Another star that’s transcended the “boring” classification is China Molybdenum Co, which at one point focused on a metal used to toughen steel, but now enjoys a new-economy style valuation thanks to its holdings of cobalt, which is essential for electric vehicles. Or consider Midea Group Co, a household appliance maker that’s seen its stock soar as it developed smart-home technology and became a leader in manufacturing automation.
The insurer’s stock-market capitalisation climbed $101bn last year, a gain that Crabb attributes to its investments in online services and bets on rising demand for insurance as China’s middle class expands.
Similar dynamics are driving change in a host of industries, from auto manufacturing to property development, with the application of digital technology such as the internet- of-things revamping the landscape.
“In China we have found a lot of cases where the old or traditional economy starts to adopt new technology to redefine itself,” said Xia Le, an economist at Banco Bilbao Vizcaya Argentaria SA in Hong Kong. “The nature of recent technological advances is that they didn’t lead to the rise of new industries, but rather they were applied to traditional industries.”
Chinese authorities have cautiously allowed new businesses to experiment and flourish in sometimes gray or undefined areas. 
In the financial world, as startups made inroads into traditional lending and saving, banks tried to fend them off by exploring new technologies, moving their business online and increasingly interfacing with customers via smartphones.
Investors need to be wary of sudden regulatory responses, such as a recent crackdown on micro-lenders – read about that here.
With the Communist Party leadership’s goals of reducing pollution, onshoring higher-value manufacturing and applying automation and big data, China is leading the charge in breaking down borders between old and new sections of the economy. The size of the population and fewer privacy restrictions also give it an advantage in artificial-intelligence development.
Investors could miss out if they only consider front-line technology companies and overlook how old-economy businesses are evolving, said David Gaud, Asia chief investment officer at Pictet Wealth Management in Singapore. In the auto space, some carmakers are embracing new-energy vehicles along with deploying robots. 
In property, developers have the potential to incorporate technology and use big data to shift into providing services for tenants, Gaud said.
One property company, Greenland Holdings Corp, said it’s invested in the country’s largest e-sports operator to drive sales at its properties.
“What is considered as old economy and uninteresting may turn into sectors which are more in line with the current economy – and they are cheap,” he said, without mentioning specific companies that he regards offering attractive valuations.
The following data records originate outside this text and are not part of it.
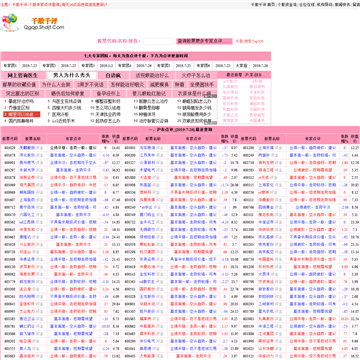
Task: Open 机构席位 in the top navigation
Action: 324,5
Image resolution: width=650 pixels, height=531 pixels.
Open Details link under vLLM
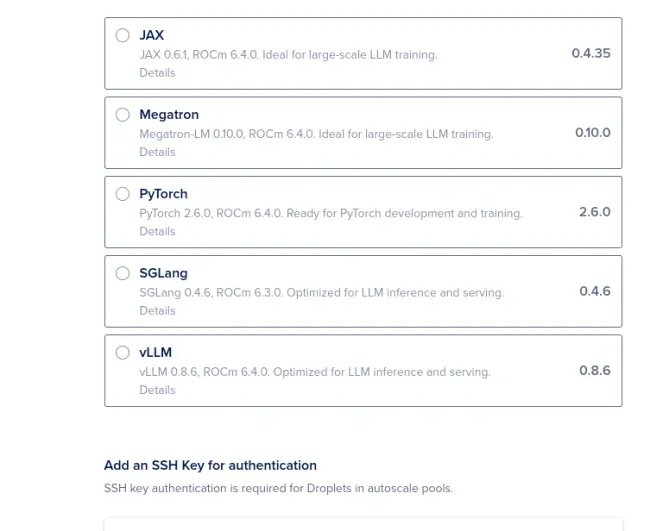[x=157, y=390]
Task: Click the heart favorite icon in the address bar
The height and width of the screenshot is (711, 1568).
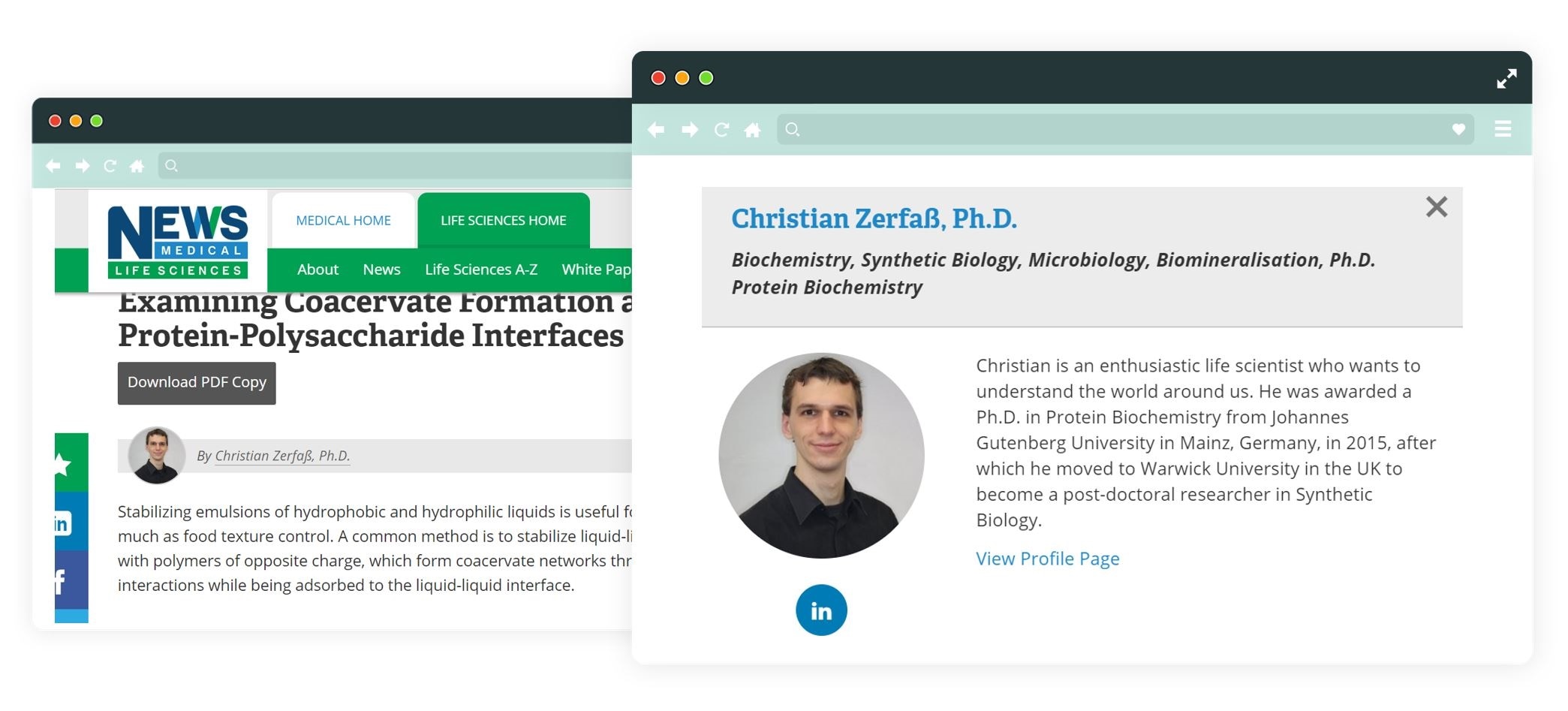Action: pyautogui.click(x=1458, y=129)
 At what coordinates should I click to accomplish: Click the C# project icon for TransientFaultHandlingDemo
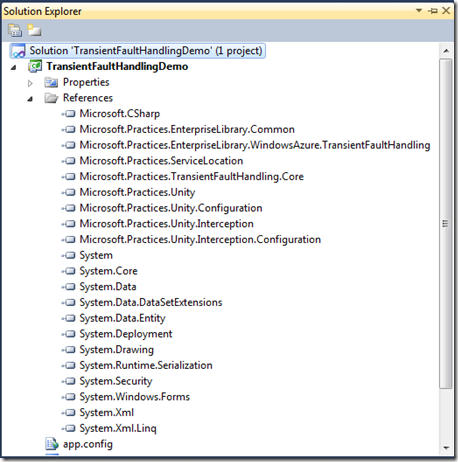tap(35, 66)
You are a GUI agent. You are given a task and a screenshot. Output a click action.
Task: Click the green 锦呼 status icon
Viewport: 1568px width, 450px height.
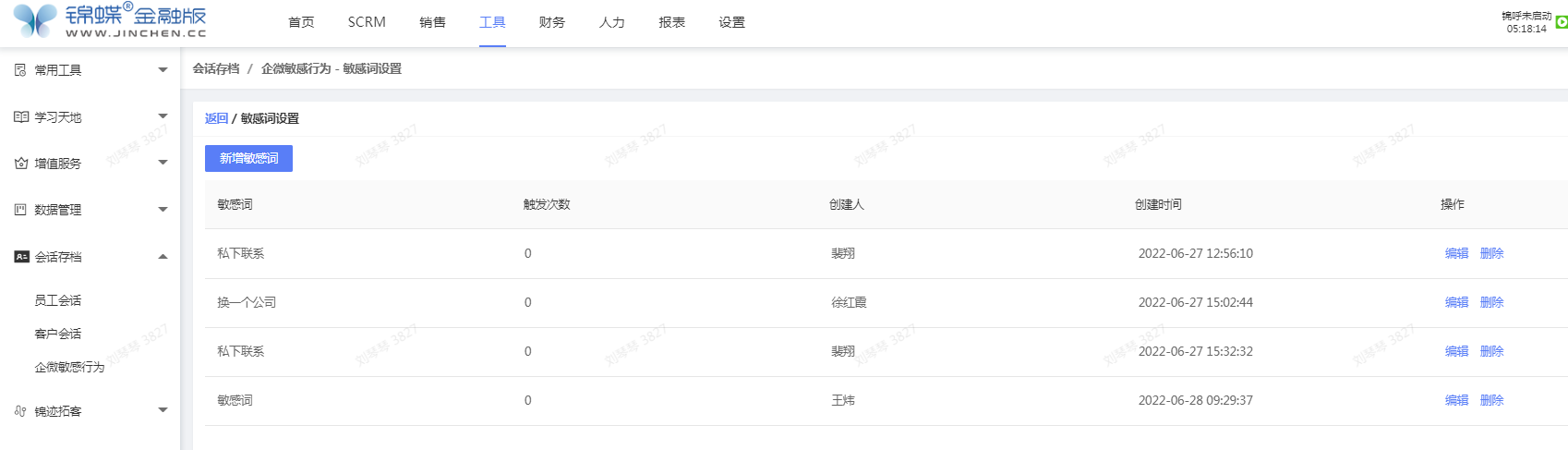[x=1562, y=22]
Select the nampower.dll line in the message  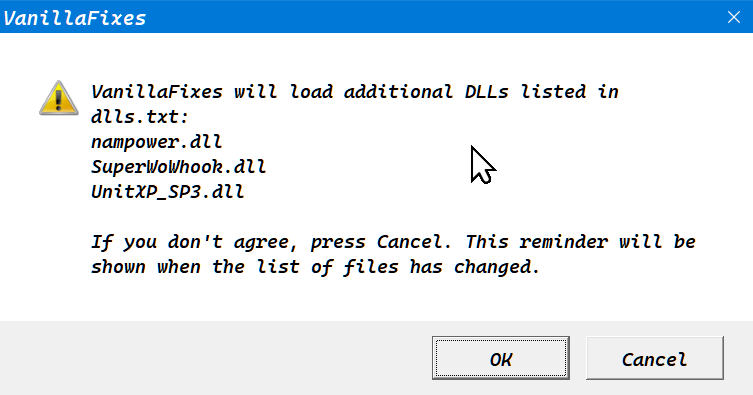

As for Ping An, its valuation at 17 times reported earnings is still a third that of tech shares in the MSCI China Index, according data compiled by Bloomberg. That’s after its stock price doubled in Hong Kong last year. There may be more gains if the Shenzhen-based insurer, which has invested in innovations from online-banking platforms to facial-recognition systems, succeeds in its ambition to generate half its earnings from tech, from almost zero today. Ping An was unchanged at the close on Monday, while MSCI China’s tech gauge advanced 0.6%.
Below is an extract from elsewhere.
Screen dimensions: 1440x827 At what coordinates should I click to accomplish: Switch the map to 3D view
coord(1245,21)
Midea, the appliance maker that bought German robot champion Kuka AG last year and is promoting so-called smart-home devices, has seen its stock soar 97% the past year, putting its valuation at 22 times reported earnings. China Molybdenum, whose cobalt goes into rechargeable batteries used in electric vehicles, is up about 180% over that time in Hong Kong, with a price-to-earnings ratio of 38.
China’s markets are so large that they offer the potential for a rapid scaling up of new products and services, and new ways of delivering them – in turn providing a platform for diffusion across the globe. This confluence of the rapid emergence of a China propelled by value added and the penetration of technology into all aspects of daily life will reshape the global economy, says Tan Teng Boo, a fund manager at Malaysia’s Capital Dynamics.
“Ten, 20 years from now you would say ‘I can’t see the difference between old and the new anymore,’” Tan said.